After reviewing 122 individuals, Fooanant et al. [24]came to the conclusion that sphenoid sinus illness could not be completely ruled out by a routine endoscopic examination. The most prevalent pathology across all investigations was infection or inflammation. The majority of investigations found that bacterial sphenoiditis was the most prevalent lesion in this group. Because of its high intensity and intractability, the attending physicians asked for imaging tests such as a brain CT scan. Headaches were the most prevalent symptom in their study, appearing in 63% of participants.

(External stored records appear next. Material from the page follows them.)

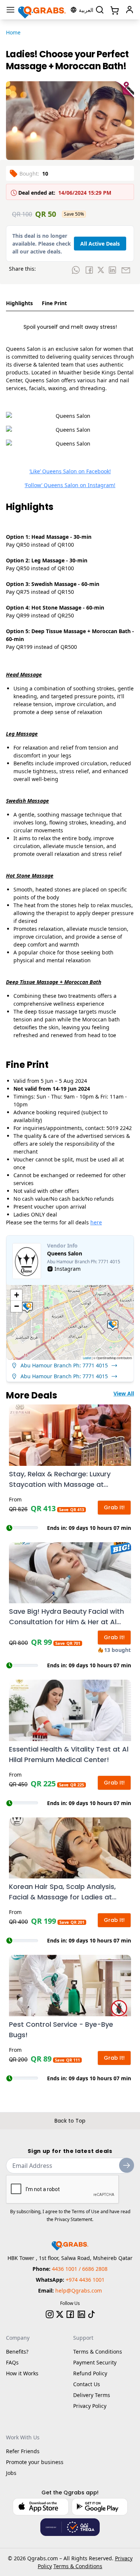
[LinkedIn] (81, 2314)
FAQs (12, 2362)
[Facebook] (70, 2314)
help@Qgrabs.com (78, 2290)
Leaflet (87, 1358)
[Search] (99, 9)
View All (123, 1393)
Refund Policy (90, 2373)
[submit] (126, 2165)
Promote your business (34, 2462)
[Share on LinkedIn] (112, 270)
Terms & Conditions (97, 2351)
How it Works (22, 2373)
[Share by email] (126, 270)
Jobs (11, 2472)
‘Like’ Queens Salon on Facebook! (70, 471)
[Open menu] (10, 9)
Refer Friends (23, 2451)
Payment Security (94, 2362)
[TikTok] (91, 2314)
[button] (27, 1307)
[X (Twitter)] (60, 2314)
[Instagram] (49, 2314)
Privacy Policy (89, 2405)
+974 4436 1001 (85, 2279)
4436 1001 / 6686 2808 (80, 2268)
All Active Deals (100, 243)
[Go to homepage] (42, 9)
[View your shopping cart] (114, 9)
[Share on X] (100, 270)
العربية (86, 9)
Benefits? (17, 2351)
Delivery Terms (91, 2395)
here (96, 1222)
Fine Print (54, 303)
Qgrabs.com (42, 2558)
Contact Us (86, 2384)
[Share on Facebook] (89, 270)
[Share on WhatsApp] (76, 270)
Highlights (19, 303)
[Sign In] (129, 9)
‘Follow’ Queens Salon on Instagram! (70, 485)
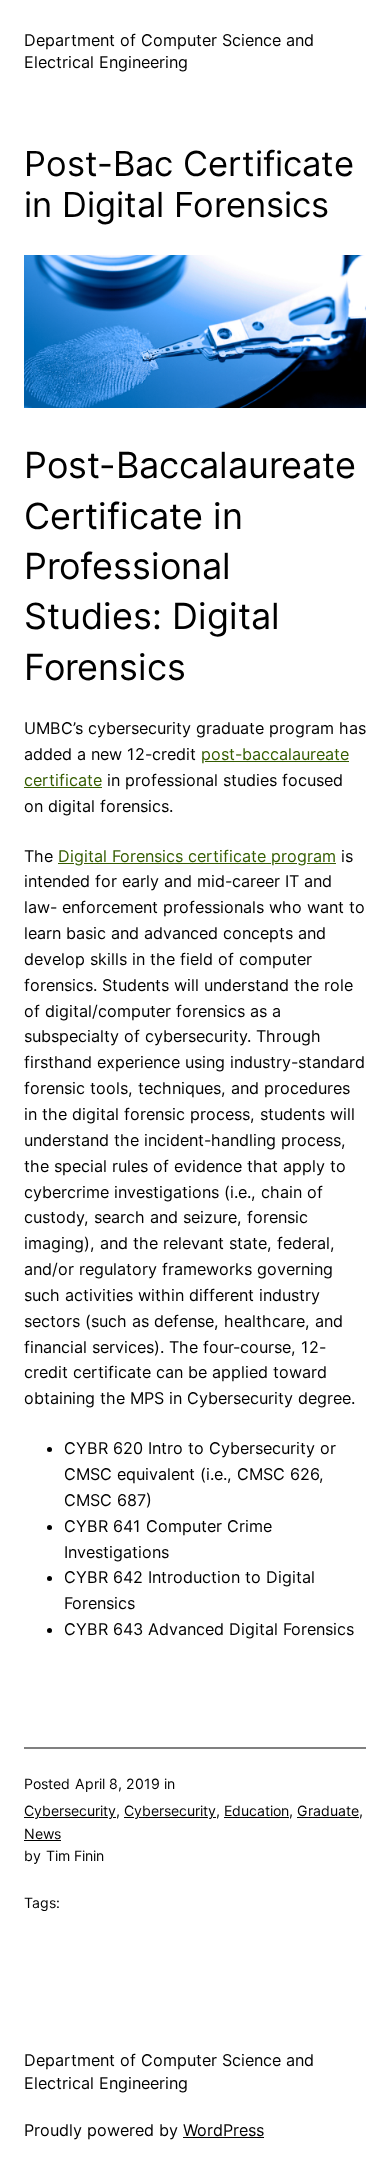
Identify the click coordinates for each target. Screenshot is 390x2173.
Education (256, 1810)
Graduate (328, 1810)
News (42, 1833)
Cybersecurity (70, 1810)
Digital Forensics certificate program (197, 856)
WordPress (223, 2130)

The sphenoid sinus is uncommonly involved solely by inflammatory disease and tumors [25]. Lew et al. [23] suggested an incidence of 2.7% for isolated sphenoid disease; however, Hnatuk et al. [26] estimated it to be less than 1% of all sinus disease.

Epos 2020 defined the alarm symptoms as follows: periorbital edema or erythema; displaced globe; double vision; ophthalmoplegia; reduced visual acuity; severe headache; frontal swelling; signs of sepsis; signs of meningitis; and neurological signs requiring an immediate referral.

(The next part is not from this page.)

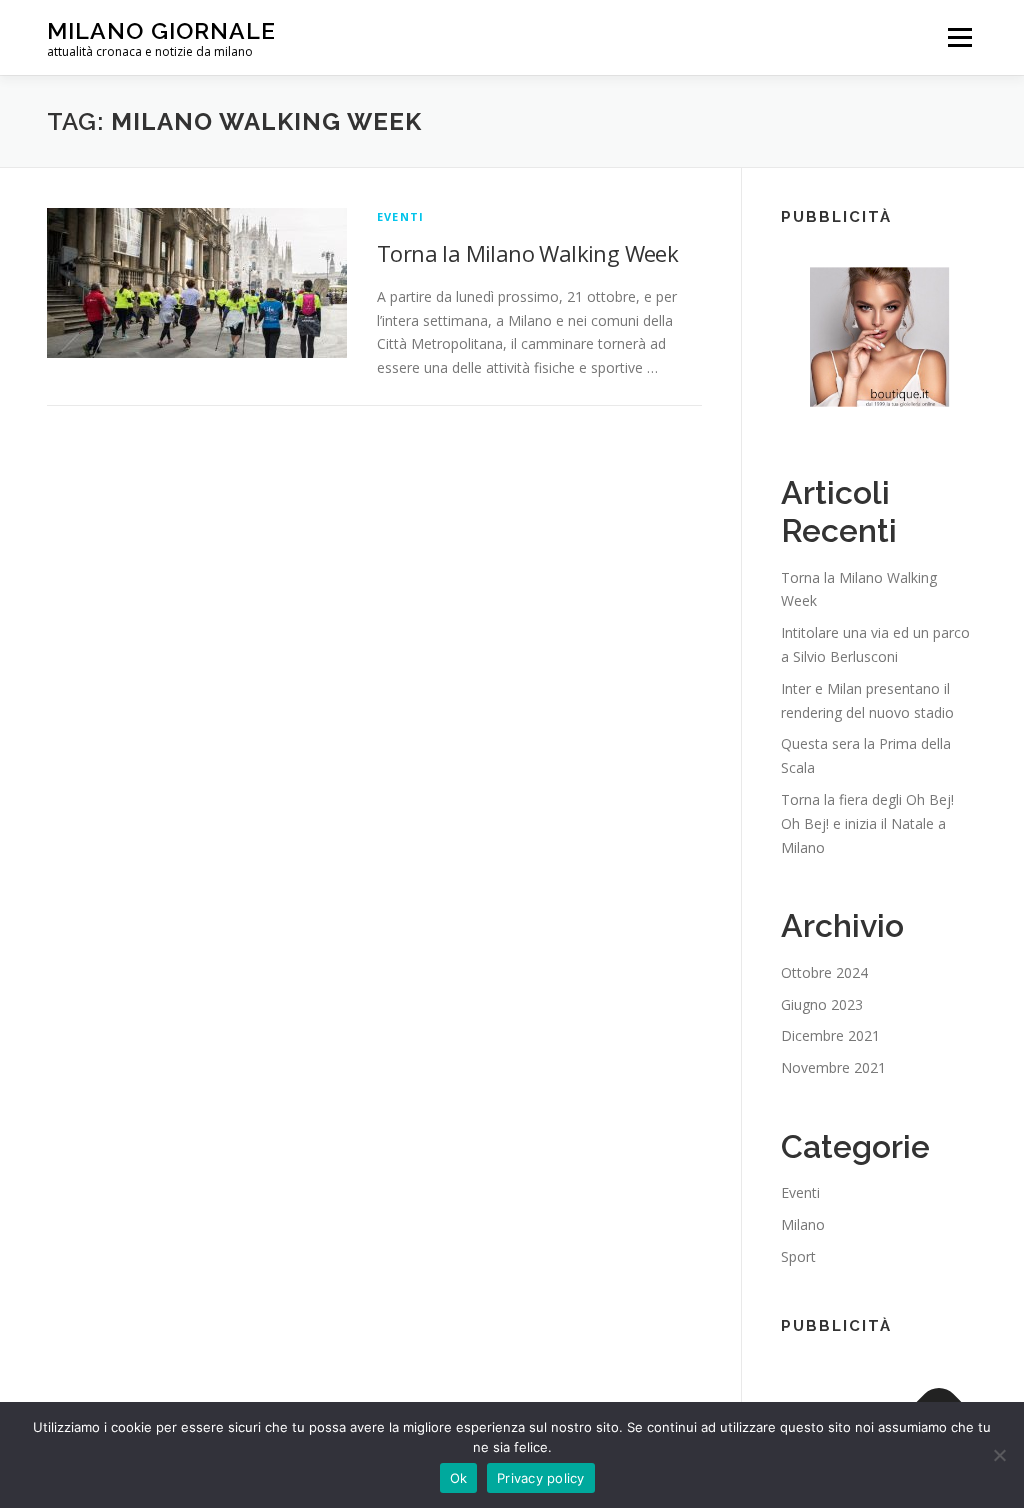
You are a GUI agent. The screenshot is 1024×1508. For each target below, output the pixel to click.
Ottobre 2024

The main limitation of the study is to consider only isolated bacterial sinusitis. This model is not applicable to other types of sphenoiditis.

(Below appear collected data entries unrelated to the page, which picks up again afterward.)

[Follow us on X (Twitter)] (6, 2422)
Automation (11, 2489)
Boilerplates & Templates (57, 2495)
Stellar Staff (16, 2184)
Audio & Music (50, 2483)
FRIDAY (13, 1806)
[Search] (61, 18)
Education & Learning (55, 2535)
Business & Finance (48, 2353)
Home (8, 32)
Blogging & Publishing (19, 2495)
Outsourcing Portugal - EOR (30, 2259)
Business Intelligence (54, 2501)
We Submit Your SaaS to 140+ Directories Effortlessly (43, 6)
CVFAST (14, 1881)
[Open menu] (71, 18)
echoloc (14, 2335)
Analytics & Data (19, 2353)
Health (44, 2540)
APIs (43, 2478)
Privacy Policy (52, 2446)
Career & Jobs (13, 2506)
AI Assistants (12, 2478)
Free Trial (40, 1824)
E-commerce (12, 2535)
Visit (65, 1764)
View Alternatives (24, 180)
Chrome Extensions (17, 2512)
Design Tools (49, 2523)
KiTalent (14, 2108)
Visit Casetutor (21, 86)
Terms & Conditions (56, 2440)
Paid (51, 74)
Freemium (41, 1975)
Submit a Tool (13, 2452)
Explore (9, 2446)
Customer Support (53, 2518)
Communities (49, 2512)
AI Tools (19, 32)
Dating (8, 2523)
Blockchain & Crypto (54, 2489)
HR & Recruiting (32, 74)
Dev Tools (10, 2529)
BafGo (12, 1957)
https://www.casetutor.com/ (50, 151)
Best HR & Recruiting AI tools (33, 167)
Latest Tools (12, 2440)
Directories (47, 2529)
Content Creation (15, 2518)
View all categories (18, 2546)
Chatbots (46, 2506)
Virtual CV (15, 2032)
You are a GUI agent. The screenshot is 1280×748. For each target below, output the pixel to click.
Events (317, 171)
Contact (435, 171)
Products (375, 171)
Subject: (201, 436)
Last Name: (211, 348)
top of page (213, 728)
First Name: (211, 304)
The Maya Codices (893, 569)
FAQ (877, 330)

The study’s strengths are that it describes a rare cause of sinusitis that was identified by a multidisciplinary team, including neurologists with lumbar puncture results for the first time in the literature, in addition to otolaryngologists findings, and that there was a lengthy follow-up of those patients following treatment. Finally, it can help to develop a new method for identifying this uncommon type of sinusitis, particularly since it does not fit the guidelines for acute sinusitis diagnosis.

Conclusion

ISSD is an uncommon entity in clinical practice with non-specific symptoms and a potential for complications. The most common symptom is headache. The neurologist may be the first doctor to check patients in the emergency department. Therefore, the condition must be kept in mind by clinicians, prompt diagnosis with an otolaryngologist must be made, and treatment must be initiated. This kind of sinusitis does not fulfill the standard guidelines for acute sinusitis diagnosis criteria. For the diagnosis of ISS, we advise creating a chain of diagnostic algorithms. Adhering to such a protocol can help patients and doctors feel more secure about the diagnosis and treatment strategy while also being cost-effective and requiring fewer invasive procedures.